The main advance reported in this paper is three-fold: our model is a wide-coverage force field and simulation stack parameterized exclusively from QM data which produces accurate predictions. It is of interest to gauge the relative performance of ARROW FF to existing wide-coverage state-of-the-art models for prediction accuracy. Most of the QM-parameterized FF’s10,36 are not currently enabled in a simulation stack which produces free energy predictions, so we selected two widely-used empirical models to compare with. One is GAFF6, a representative of the many fixed-charge models, and the other is a polarizable model AMOEBA9,18. To avoid reproduction discrepancies the comparison is made on the available published subset of functional groups and is plotted in Fig. 4b. The MAE’s for this subset are, respectively, 0.88 (GAFF AM1-BCC)37, 0.76 (AMOEBA)9 and 0.22 (ARROW) kcal/mol. A list of molecules and their predicted hydration values for each model is in Supplementary Data 1c. Additionally, in Supplementary Data 1e, Supplementary Table 3, Supplementary Fig. 6, and Supplementary methods (Comparison to Implicit solvent models and Machine learning models) we summarize and discuss the comparative performance of several excellent tools from a variety of methodologies that focus specifically on prediction of solvation energies38,39. In Supplementary Data 1f we also show the QM-FF agreement of ARROW FF on the S22 and S66 datasets as well as a comparison with the same for geometry, frequency, non-covalent force field (GFN-FF)11,39, the MAE’s for such datasets can be found in Supplementary Table 1.

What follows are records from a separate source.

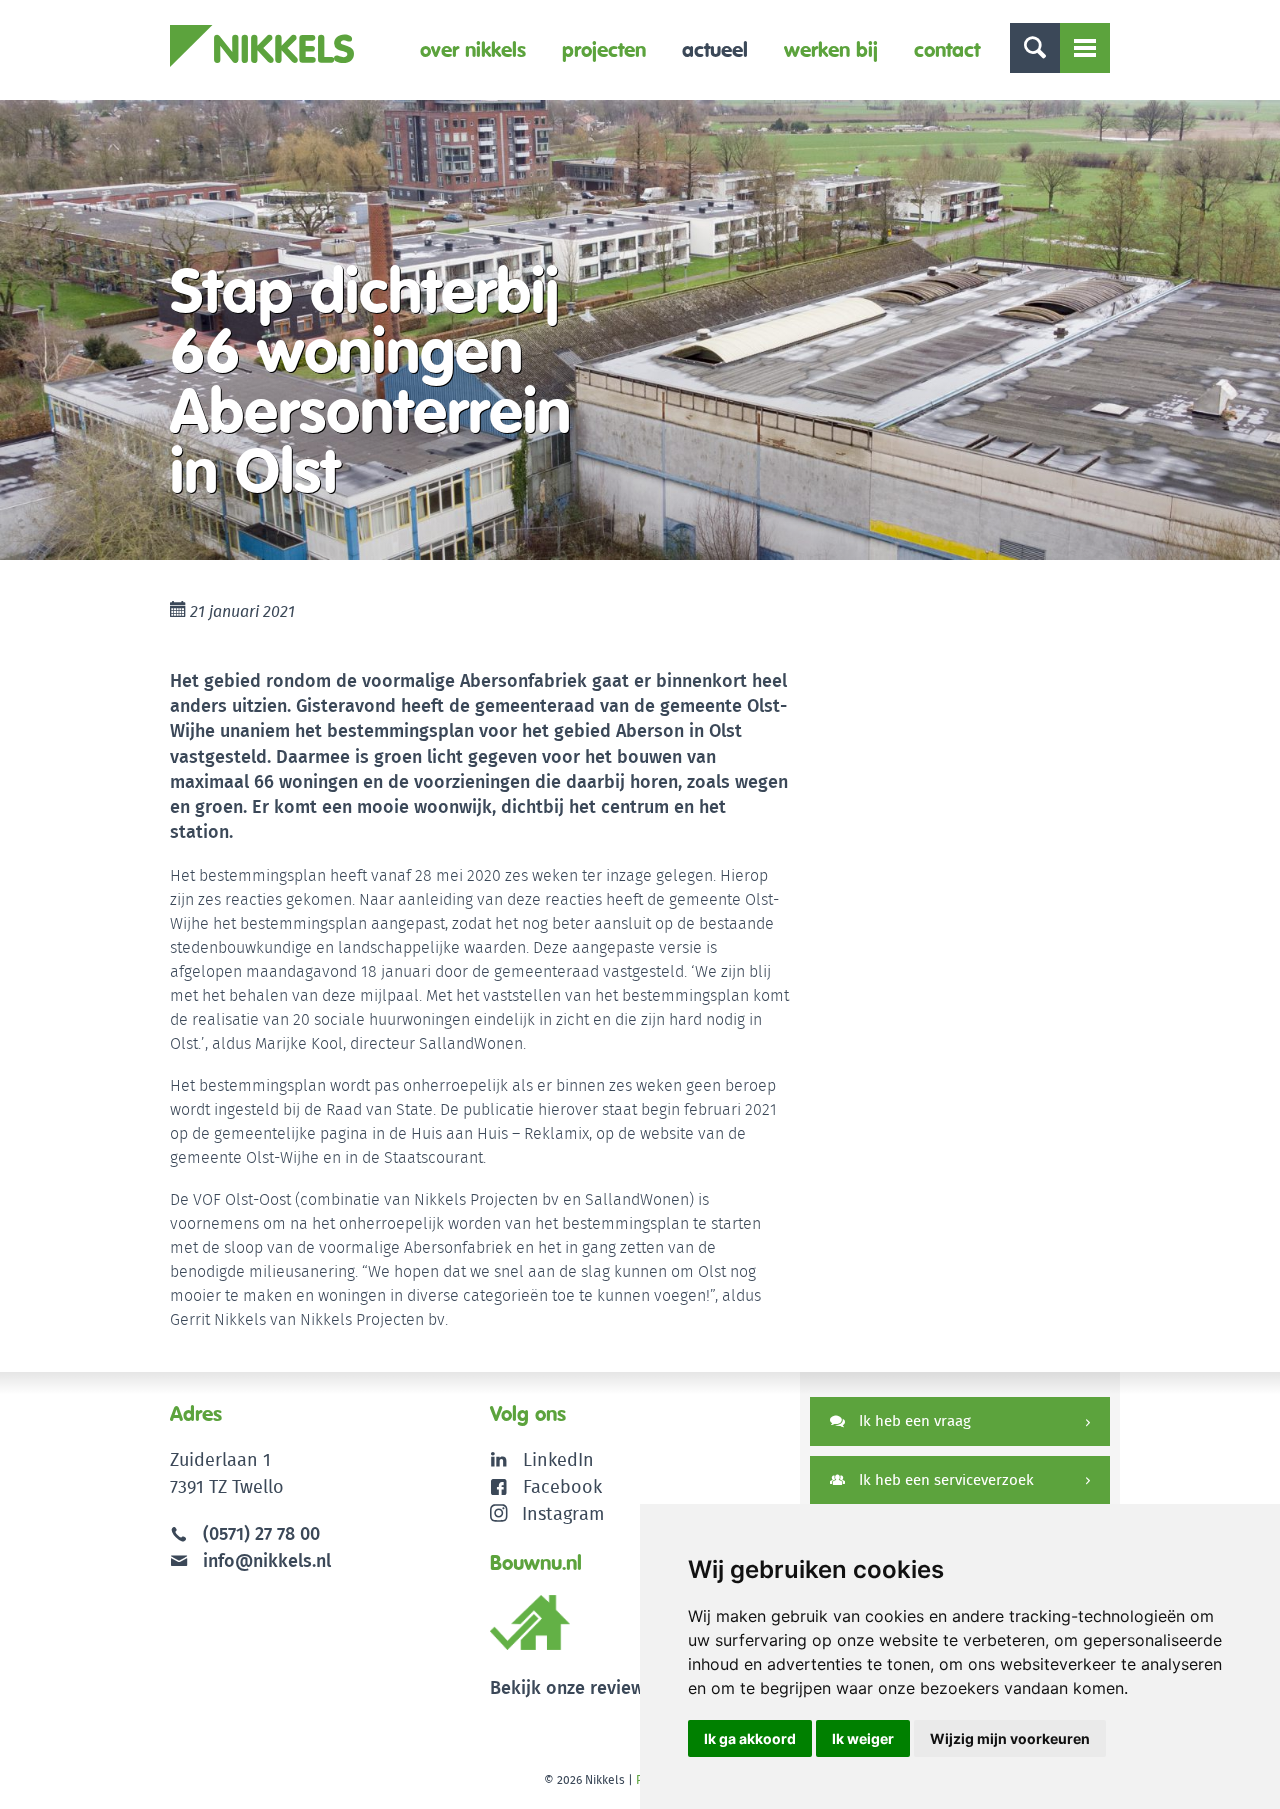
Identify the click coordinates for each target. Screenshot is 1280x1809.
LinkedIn (558, 1459)
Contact (947, 49)
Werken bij (831, 49)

We have shown that a QM-parametrized, physics-based force field embedded in a simulation and analysis stack predicts the free energies of solvation of arbitrary organic molecules to an accuracy better than thermal noise at room temperature (±0.5 kcal/mol). The correspondence from quantum mechanics to ensemble predictions is established via several important links. First, the benchmark QM calculations need to be of sufficient accuracy. Second, the model should provide a faithful description of the QM potential energy surface (PES), which imposes a significant yet computationally manageable level of complexity on the functional form. Third, the established art of molecular ensemble averaging must be performed with care. Finally, the dynamics of sampling the system should account for nuclear quantum effects. The ARROW FF is likely at the limit of complexity feasible for a wide-coverage analytical force field, and so it is satisfying that this model results in excellent prediction of properties in the liquid phase.